§ **Action item**:
Write out exactly, with no other output, the lines below from the one that contains "Screen dimensions: 644x644" through the end.

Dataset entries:

== Segment start ==

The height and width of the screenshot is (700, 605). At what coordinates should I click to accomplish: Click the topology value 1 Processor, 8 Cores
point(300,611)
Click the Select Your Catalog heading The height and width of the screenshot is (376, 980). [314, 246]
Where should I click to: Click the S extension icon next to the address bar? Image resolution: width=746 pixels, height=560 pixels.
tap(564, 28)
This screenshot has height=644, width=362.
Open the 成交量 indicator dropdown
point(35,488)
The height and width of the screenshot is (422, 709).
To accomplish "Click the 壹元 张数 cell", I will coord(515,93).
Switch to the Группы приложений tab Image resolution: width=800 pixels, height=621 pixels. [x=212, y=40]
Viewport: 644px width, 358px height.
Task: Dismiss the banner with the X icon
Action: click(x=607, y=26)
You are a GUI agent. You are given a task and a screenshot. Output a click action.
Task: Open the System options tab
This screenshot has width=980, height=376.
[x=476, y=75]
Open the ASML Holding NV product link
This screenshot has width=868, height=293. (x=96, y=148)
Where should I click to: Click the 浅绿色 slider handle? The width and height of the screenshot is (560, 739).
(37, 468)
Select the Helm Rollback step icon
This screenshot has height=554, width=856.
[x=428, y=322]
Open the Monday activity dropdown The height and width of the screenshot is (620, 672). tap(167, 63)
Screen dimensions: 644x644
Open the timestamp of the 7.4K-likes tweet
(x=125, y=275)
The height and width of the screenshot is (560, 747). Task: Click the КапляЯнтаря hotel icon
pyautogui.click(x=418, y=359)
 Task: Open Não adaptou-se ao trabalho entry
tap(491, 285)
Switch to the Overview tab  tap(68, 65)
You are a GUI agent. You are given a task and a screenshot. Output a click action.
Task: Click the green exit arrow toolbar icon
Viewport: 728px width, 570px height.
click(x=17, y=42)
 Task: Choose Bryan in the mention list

== Segment end ==

§ **Result**:
Screen dimensions: 644x644
Open the timestamp of the 7.4K-likes tweet
(x=125, y=275)
The height and width of the screenshot is (560, 747). Task: Click the КапляЯнтаря hotel icon
pyautogui.click(x=418, y=359)
 Task: Open Não adaptou-se ao trabalho entry
tap(491, 285)
Switch to the Overview tab  tap(68, 65)
You are a GUI agent. You are given a task and a screenshot. Output a click action.
Task: Click the green exit arrow toolbar icon
Viewport: 728px width, 570px height.
click(x=17, y=42)
 Task: Choose Bryan in the mention list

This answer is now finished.